If I have the generating function \begin{equation*} A(x)= \frac{1}{(1-x^{10})\cdot(1-x^5)\cdot(1-x) }\,, \end{equation*} what is a clean way to find the coefficients of $x^{n}$. This coefficient would tell me, in how many ways I can combine an element of the first, the second and the third to get $x^n$. I am pretty new to generating functions and I only now how to set them up from a series, but not how to get the series from a function :-(

• You have to use partial fraction decomposition. Locate the roots of the denominator and try to write $A(x)$ as a sum of terms like $\frac{1}{x-\xi},\frac{1}{(x-\xi)^2}$ or $\frac{1}{(x-\xi)^3}$, then exploit the well-known Taylor series of such "smaller" terms. – Jack D'Aurizio May 11 '15 at 15:25
• The "money change problem" is a great introduction to analytic combinatorics. – Jack D'Aurizio May 11 '15 at 15:26
• Apart from being a pennies, nickels and dimes change problem as in OEIS A187243, it is also related to quarter-squares OEIS A002620, so one possible formula is $\Bigg\lfloor\dfrac{\Big\lfloor \frac{n+10}{5}\Big\rfloor^2}{4}\Bigg\rfloor$ though perhaps this does not count as clean. – Henry May 11 '15 at 15:36
• The comment about the money change problem helped me finding a recursive way of defining the problem. But I am still curious about the generating function, since this is such a nice way to look at problems. I have problems with the last part about the taylor series. Could you give me an example or explain it again.
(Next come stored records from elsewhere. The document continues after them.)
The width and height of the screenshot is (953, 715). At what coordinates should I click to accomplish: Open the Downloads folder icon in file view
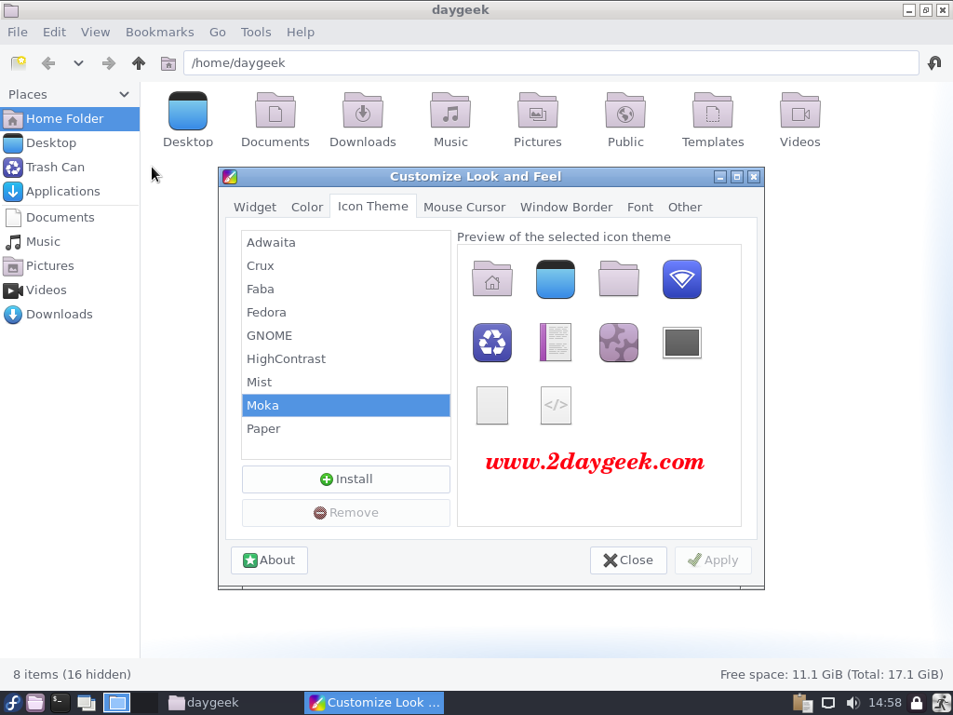(x=363, y=120)
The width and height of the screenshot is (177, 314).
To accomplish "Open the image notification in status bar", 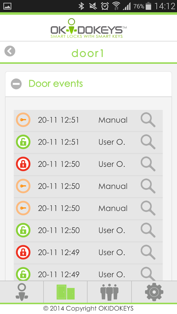I will pos(7,6).
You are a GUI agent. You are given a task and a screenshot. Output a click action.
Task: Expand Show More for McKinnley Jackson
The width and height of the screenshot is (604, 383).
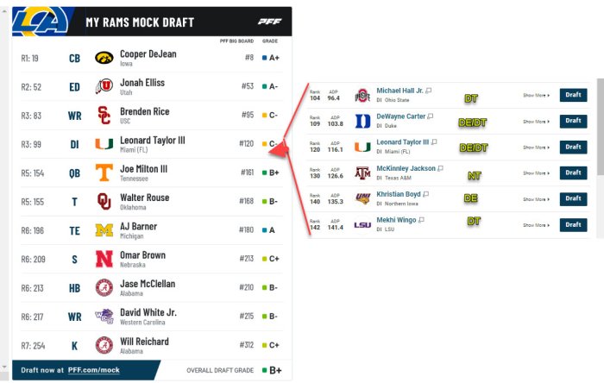(536, 173)
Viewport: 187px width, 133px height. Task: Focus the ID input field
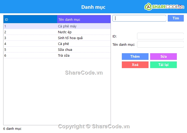point(160,36)
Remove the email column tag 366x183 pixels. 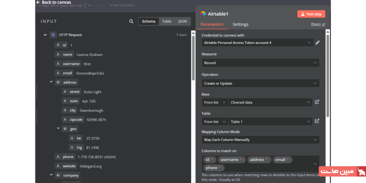coord(288,160)
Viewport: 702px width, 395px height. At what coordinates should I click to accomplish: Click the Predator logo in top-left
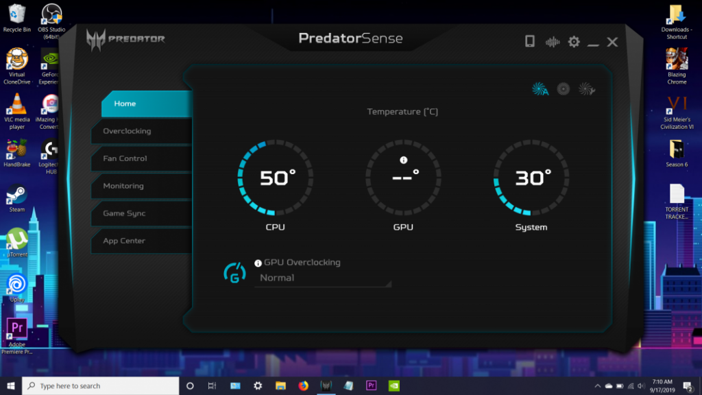tap(125, 39)
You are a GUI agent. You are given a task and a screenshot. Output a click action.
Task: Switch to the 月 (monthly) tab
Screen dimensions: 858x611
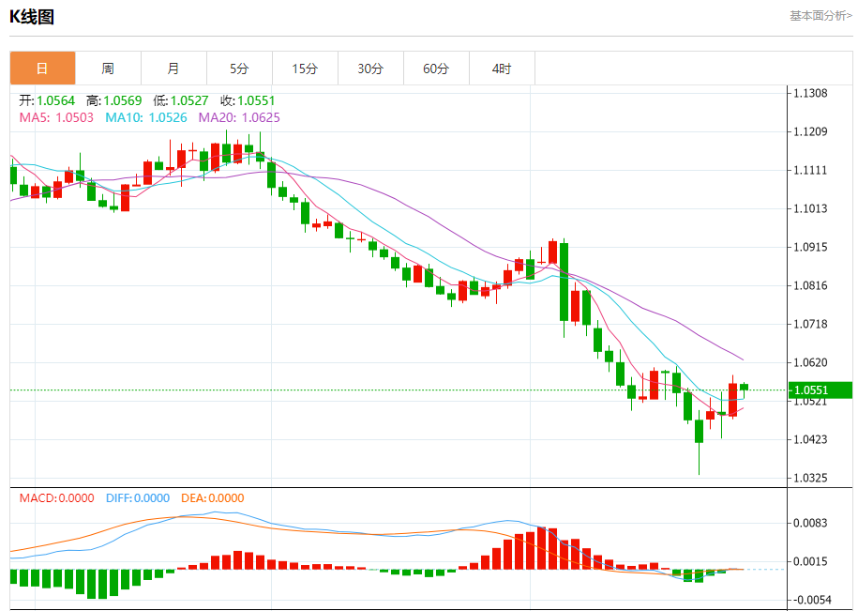click(173, 69)
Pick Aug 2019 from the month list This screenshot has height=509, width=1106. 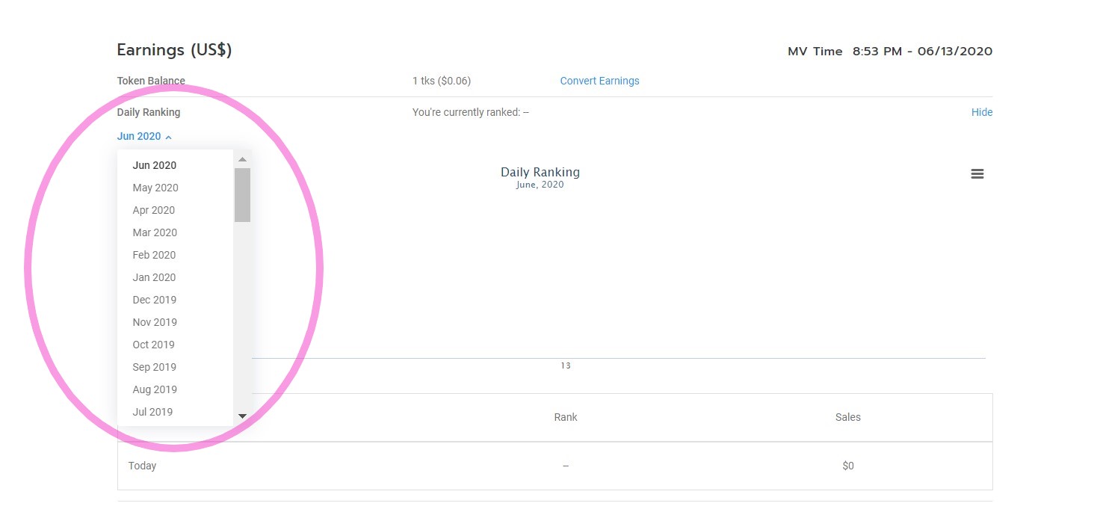[155, 389]
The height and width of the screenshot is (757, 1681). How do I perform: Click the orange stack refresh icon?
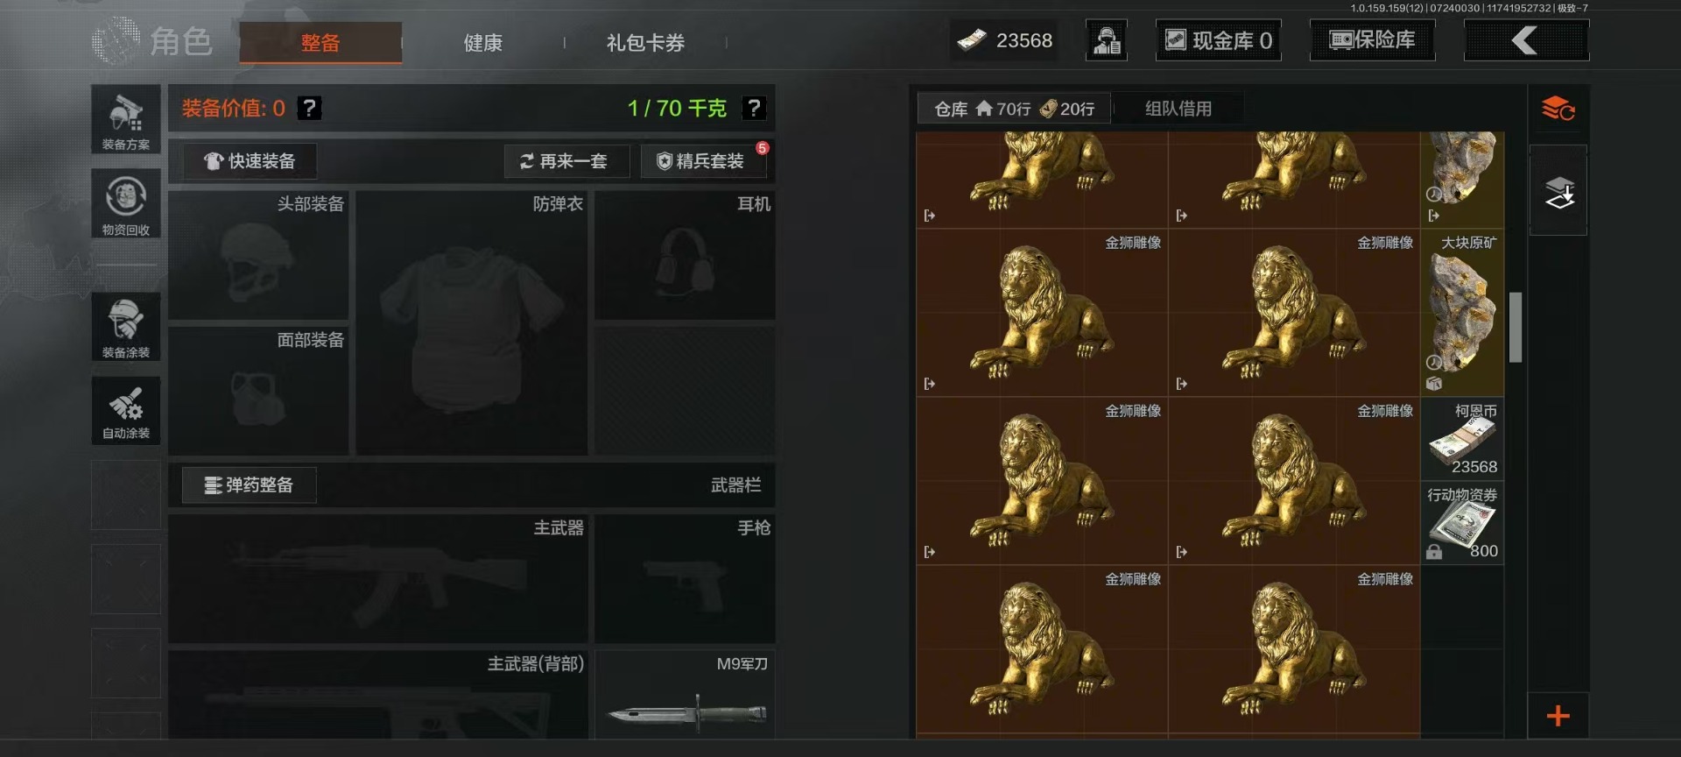tap(1558, 110)
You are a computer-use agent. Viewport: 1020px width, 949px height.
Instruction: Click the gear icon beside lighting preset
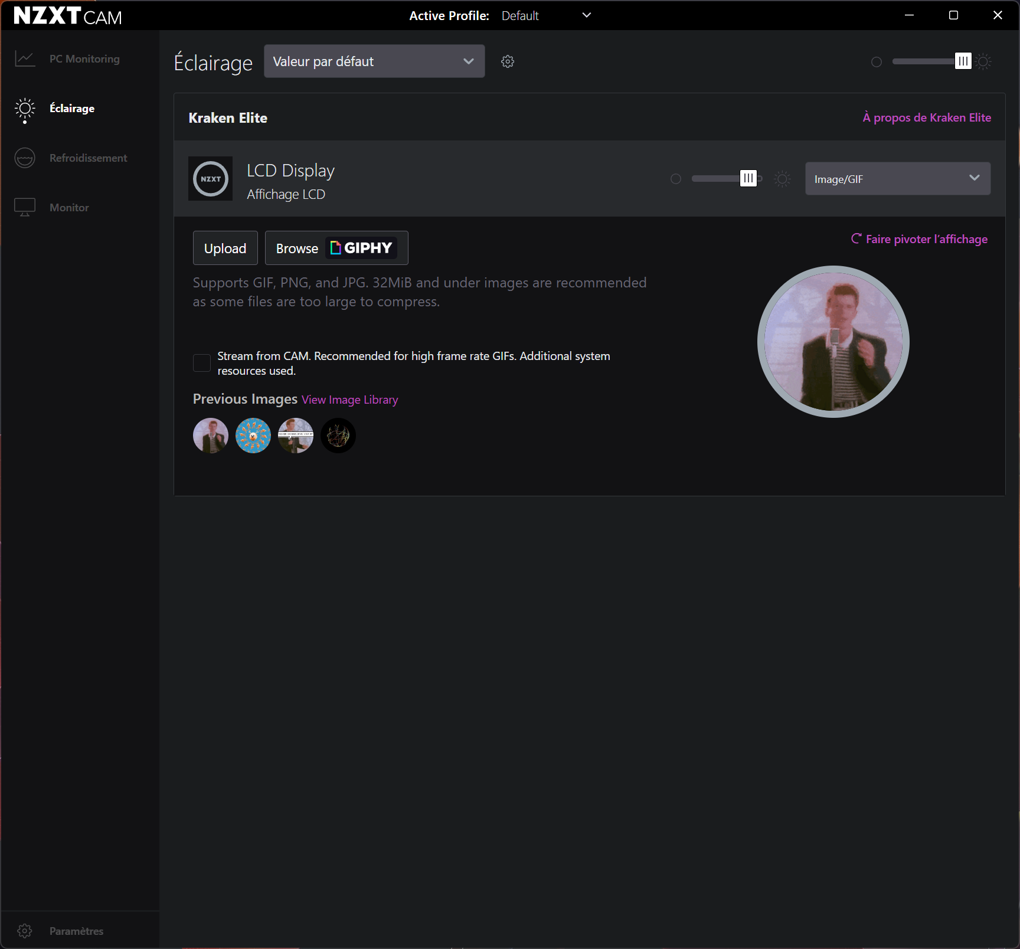pyautogui.click(x=508, y=61)
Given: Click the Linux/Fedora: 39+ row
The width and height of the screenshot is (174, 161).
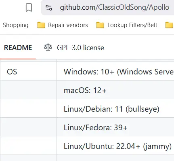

Sorry for the inconvenience – D1Fu May 11 '15 at 16:05

We can apply the geometric series expansion to derive the coefficients of \begin{align*} A(x)&=\frac{1}{\left(1-x^{10}\right)\left(1-x^5\right)\left(1-x\right)}\\ &=1 + x + x^2 + x^3 + x^4 + 2 x^5 + 2 x^6 + 2 x^7 + 2 x^8 + 2 x^9\\ &\qquad + 4 x^{10} + \cdots+ 4 x^{14} + 6 x^{15} + \cdots + 6 x^{19}\\ &\qquad + 9 x^{20} + \cdots + 9 x^{24} + 12 x^{25} + \cdots + 12 x^{29}\\ &\qquad + 16 x^{30} + \cdots + 16 x^{34} + 20 x^{35} + \cdots + 20 x^{39}\\ &\qquad + 25 x^{40} + \cdots + 25 x^{44} + 30 x^{45} + \cdots + 30 x^{49}\\ &\qquad + \cdots \end{align*}

We start with \begin{align*} \color{blue}{A(x)}&\color{blue}{=\frac{1}{\left(1-x^{10}\right)\left(1-x^5\right)\left(1-x\right)}}\\ &=\frac{1}{1-x}\left(\sum_{j=0}^\infty x^{10j}\right)\left(\sum_{k=0}^\infty x^{5k}\right)\\ &=\frac{1}{1-x}\left(\sum_{n=0}^\infty\left(\sum_{{10j+5k=n}\atop{j,k\geq 0}}1\right)x^n\right)\tag{1}\\ &=\frac{1}{1-x}\left(\sum_{n=0}^\infty\left(\sum_{{2j+k=n}\atop{j,k\geq 0}}1\right)x^{5n}\right)\tag{2}\\ &=\frac{1}{1-x}\left(\sum_{n=0}^\infty\left(\sum_{j=0}^{\lfloor{n/2}\rfloor}1\right)x^{5n}\right)\tag{3}\\ &=\left(\sum_{m=0}^\infty x^m\right)\left(\sum_{n=0}^\infty\left(\left\lfloor\frac{n}{2}\right\rfloor+1\right)x^{5n}\right)\tag{4}\\ &=\sum_{t=0}^\infty\left(\sum_{{m+5n=t}\atop{m,n\geq 0}}\left(\left\lfloor\frac{n}{2}\right\rfloor+1\right)\right)x^t\tag{5}\\ &=\sum_{t=0}^\infty\left(\sum_{n=0}^{\lfloor t/5\rfloor}\left(\left\lfloor\frac{n}{2}\right\rfloor+1\right)\right)x^t\tag{6}\\ \end{align*} and denoting with $$[x^t]$$ the coefficient of $$x^t$$ in a series we observe from (6) \begin{align*} \color{blue}{[x^t]A(x)=\sum_{n=0}^{\lfloor t/5\rfloor}\left\lfloor\frac{n}{2}\right\rfloor+\left\lfloor\frac{t}{5}\right\rfloor+1}\tag{7} \end{align*} which is already a nice formula for the coefficients of $$A(x)$$.

Comment:

• In (1) we apply the Cauchy-multiplication of series.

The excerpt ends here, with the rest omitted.